Rhymes AI has introduced Aria, an open-source multimodal native Mixture-of-Experts (MoE) model capable of processing text, images, video, and code effectively. In benchmarking tests, Aria has outperformed other open models and demonstrated competitive performance against proprietary models such as GPT-4o and Gemini-1.5. Additionally, Rhymes AI has released a codebase that includes model weights and guidance for fine-tuning and development.
Aria has several features, including multimodal native understanding and competitive performance against existing proprietary models. Rhymes AI has shared that Aria’s architecture, built from scratch using multimodal and language data, achieves state-of-the-art results across various tasks. This architecture includes a fine-grained mixture-of-experts model with 3.9 billion activated parameters per token, offering efficient processing with improved parameter utilization.

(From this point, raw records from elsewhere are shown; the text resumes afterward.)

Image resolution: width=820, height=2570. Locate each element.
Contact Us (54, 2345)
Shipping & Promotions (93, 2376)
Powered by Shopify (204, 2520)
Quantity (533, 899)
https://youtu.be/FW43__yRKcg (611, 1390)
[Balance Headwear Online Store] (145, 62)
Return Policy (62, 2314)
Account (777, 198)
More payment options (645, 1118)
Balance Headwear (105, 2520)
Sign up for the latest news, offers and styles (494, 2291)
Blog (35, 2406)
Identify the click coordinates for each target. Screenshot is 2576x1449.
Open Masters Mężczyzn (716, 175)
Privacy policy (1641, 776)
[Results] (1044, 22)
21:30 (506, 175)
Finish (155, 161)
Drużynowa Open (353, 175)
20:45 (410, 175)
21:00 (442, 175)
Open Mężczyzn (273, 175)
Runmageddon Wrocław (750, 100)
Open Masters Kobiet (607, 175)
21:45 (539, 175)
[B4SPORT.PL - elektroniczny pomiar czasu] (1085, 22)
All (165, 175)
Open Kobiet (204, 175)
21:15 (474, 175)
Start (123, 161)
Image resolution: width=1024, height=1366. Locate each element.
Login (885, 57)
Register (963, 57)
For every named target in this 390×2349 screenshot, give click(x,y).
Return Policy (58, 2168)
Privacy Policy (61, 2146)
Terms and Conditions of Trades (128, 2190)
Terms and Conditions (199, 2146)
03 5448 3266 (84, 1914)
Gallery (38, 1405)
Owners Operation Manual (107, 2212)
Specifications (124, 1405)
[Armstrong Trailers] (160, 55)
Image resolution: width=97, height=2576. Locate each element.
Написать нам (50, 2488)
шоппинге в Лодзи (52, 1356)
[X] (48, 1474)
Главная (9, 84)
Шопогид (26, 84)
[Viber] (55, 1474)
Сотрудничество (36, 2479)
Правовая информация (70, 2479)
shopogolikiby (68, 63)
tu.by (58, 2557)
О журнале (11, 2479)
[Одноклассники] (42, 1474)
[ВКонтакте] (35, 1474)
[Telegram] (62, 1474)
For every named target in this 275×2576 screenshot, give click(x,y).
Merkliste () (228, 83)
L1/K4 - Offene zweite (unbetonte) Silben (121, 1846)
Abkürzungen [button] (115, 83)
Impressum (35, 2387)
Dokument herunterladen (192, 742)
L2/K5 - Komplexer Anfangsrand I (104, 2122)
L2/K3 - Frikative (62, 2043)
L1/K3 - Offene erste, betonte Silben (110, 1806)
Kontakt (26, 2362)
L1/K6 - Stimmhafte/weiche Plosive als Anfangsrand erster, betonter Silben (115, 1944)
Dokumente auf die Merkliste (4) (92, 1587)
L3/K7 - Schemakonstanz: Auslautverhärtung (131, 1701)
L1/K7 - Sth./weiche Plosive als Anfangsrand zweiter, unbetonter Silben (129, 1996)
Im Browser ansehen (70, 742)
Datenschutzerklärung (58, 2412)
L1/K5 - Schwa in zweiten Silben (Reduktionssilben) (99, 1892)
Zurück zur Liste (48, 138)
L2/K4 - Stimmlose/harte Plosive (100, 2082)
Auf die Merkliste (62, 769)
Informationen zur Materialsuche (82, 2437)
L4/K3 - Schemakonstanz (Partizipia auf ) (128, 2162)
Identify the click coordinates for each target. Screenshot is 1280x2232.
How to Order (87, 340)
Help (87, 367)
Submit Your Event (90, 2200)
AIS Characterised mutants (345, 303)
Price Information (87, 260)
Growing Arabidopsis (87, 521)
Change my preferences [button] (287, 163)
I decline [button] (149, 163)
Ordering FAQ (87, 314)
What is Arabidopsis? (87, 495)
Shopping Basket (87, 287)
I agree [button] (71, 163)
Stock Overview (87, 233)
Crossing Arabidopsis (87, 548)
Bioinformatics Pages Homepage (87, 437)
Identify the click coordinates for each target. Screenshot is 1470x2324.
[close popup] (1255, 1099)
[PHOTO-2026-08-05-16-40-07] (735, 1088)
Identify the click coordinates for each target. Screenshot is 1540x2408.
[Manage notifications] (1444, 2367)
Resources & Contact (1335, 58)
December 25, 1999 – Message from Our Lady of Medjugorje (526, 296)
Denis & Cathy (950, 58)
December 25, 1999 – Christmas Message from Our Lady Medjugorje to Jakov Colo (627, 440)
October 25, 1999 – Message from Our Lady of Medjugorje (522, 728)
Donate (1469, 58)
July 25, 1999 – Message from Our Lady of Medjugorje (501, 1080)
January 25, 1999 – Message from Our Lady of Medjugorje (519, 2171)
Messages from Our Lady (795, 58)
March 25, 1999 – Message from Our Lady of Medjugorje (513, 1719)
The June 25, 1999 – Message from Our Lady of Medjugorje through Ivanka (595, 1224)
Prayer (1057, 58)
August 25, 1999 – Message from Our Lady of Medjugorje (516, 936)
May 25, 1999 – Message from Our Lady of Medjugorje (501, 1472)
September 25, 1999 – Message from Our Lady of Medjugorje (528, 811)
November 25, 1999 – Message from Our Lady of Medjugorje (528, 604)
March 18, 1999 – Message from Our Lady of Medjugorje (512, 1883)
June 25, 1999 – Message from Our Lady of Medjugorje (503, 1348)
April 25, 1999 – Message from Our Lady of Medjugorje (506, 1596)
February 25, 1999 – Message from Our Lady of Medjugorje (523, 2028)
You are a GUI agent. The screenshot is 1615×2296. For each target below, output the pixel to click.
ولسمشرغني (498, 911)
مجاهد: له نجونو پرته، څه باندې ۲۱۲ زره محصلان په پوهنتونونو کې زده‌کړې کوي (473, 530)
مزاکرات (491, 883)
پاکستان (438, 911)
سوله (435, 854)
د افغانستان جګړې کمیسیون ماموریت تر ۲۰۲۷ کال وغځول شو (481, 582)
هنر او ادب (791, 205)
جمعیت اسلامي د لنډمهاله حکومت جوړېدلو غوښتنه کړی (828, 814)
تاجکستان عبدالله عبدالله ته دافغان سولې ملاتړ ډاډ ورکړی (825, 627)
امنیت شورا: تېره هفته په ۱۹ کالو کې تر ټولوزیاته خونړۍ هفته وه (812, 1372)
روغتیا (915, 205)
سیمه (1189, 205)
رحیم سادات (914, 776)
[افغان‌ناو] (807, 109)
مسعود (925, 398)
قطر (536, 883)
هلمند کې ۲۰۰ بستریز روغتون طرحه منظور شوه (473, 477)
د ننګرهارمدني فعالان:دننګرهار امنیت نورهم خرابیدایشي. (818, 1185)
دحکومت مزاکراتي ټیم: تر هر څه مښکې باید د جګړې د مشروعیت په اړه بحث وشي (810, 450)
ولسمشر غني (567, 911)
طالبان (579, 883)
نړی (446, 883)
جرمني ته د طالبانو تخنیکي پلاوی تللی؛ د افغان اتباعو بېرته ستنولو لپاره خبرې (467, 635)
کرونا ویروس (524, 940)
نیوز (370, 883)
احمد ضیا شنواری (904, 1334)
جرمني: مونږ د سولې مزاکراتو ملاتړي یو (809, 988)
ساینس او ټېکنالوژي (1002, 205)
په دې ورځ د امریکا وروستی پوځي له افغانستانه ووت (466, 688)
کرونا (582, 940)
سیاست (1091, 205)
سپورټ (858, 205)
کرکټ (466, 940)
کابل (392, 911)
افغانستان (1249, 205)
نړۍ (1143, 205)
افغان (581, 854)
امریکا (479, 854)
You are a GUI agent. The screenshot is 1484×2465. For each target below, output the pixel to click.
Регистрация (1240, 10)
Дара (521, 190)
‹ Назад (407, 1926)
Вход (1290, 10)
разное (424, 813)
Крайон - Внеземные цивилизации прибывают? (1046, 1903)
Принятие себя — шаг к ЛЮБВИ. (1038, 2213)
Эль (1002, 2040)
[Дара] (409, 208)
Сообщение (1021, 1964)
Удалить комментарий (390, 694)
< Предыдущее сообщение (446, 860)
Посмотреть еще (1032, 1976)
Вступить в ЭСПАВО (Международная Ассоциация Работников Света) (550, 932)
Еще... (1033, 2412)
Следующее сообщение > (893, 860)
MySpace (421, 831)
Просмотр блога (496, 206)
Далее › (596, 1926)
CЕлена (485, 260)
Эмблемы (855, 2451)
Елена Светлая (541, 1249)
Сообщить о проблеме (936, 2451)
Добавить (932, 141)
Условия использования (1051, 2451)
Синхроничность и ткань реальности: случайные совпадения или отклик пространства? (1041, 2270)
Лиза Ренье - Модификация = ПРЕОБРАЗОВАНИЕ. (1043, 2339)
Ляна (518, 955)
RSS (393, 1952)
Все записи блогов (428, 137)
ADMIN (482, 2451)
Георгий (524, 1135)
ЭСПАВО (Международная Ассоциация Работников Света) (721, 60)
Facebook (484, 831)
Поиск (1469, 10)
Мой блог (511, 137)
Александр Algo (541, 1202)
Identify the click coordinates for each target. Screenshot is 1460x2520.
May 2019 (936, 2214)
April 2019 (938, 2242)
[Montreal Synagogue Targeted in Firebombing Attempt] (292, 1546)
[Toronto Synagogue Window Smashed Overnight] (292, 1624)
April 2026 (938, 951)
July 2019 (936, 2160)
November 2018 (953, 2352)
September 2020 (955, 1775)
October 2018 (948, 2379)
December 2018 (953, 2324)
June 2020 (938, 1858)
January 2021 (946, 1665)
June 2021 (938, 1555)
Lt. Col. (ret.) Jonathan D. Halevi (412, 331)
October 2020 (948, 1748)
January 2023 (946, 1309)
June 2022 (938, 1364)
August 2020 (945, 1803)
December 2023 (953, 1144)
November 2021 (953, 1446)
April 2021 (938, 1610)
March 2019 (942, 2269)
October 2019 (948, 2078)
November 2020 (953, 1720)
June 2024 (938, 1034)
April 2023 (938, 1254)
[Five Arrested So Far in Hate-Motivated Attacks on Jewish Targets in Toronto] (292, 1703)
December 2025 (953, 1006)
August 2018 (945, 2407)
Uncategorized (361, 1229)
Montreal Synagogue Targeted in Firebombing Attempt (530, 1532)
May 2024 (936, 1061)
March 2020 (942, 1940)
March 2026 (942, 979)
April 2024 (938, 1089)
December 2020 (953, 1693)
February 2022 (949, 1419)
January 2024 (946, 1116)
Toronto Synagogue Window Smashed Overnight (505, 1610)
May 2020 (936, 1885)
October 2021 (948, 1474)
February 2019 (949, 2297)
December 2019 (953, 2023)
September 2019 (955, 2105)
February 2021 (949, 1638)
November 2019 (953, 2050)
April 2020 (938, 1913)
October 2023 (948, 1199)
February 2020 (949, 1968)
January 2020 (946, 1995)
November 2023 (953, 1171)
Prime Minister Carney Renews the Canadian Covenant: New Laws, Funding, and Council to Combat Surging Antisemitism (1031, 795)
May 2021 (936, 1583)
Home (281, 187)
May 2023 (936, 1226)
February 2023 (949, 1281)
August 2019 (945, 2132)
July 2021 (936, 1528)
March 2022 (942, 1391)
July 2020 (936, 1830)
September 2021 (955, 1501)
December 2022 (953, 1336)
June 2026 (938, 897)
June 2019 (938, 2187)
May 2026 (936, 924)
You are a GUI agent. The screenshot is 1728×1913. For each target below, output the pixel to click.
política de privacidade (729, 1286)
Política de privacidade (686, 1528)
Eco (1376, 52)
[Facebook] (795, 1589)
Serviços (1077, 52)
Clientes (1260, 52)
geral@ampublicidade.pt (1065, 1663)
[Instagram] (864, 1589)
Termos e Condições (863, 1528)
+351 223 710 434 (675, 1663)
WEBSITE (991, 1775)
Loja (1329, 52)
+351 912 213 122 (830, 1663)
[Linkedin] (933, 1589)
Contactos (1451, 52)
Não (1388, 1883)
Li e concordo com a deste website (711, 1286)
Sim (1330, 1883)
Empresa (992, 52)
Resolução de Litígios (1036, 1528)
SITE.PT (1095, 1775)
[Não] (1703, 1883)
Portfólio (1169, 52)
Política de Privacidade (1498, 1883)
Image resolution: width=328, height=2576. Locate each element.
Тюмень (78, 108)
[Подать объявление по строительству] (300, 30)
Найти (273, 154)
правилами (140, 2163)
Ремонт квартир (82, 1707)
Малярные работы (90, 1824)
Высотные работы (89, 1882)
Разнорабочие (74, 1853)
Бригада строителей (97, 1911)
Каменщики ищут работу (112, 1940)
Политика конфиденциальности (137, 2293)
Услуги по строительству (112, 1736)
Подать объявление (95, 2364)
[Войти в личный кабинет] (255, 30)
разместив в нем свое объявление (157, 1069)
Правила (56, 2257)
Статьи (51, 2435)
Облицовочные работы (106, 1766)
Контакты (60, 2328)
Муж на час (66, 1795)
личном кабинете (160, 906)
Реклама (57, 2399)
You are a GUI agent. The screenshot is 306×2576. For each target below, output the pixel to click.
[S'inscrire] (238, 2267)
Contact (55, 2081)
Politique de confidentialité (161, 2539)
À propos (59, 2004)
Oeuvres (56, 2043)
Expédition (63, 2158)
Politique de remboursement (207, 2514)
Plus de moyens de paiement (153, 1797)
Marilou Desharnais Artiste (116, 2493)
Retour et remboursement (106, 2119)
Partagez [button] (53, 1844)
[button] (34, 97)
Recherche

Rashid Iqbal, a machine learning engineer, raised considerations regarding Aria’s architecture:
Impressive release! Aria’s Mixture-of-Experts architecture and novel multimodal training approach certainly set it apart. However, I am curious about the practical implications of using 25.3B parameters with only 3.9B active—does this lead to increased latency or inefficiency in certain applications?
Also, while beating giants like GPT-4o and Gemini-1.5 on benchmarks is fantastic, it is crucial to consider how it performs in real-world scenarios beyond controlled tests.
In benchmarking tests, Aria has outperformed other open models, such as Pixtral-12B and Llama3.2-11B, and performs competitively against proprietary models like GPT-4o and Gemini-1.5. The model excels in areas like document understanding, scene text recognition, chart reading, and video comprehension, underscoring its suitability for complex, multimodal tasks.
Source: https://huggingface.co/rhymes-ai/Aria
In order to support development, Rhymes AI has released a codebase for Aria, including model weights, a technical report, and guidance for using and fine-tuning the model with various datasets. The codebase also includes best practices to streamline adoption for different applications, with support for frameworks like vLLM. All resources are made available under the Apache 2.0 license.
Aria’s efficiency extends to its hardware requirements. In response to a community question about the necessary GPU for inference, Leonardo Furia explained:
ARIA’s MoE architecture activates only 3.5B parameters during inference, allowing it to potentially run on a consumer-grade GPU like the NVIDIA RTX 4090. This makes it highly efficient and accessible for a wide range of applications.
Addressing a question from the community. about whether there are plans to offer Aria via API, Rhymes AI confirmed that API support is on the roadmap for future models.
With Aria’s release, Rhymes AI encourages participation from researchers, developers, and organizations in exploring and developing practical applications for the model. This collaborative approach aims to further enhance Aria’s capabilities and explore new potential for multimodal AI integration across different fields.
For those interested in trying or training the model, it is available for free at Hugging Face.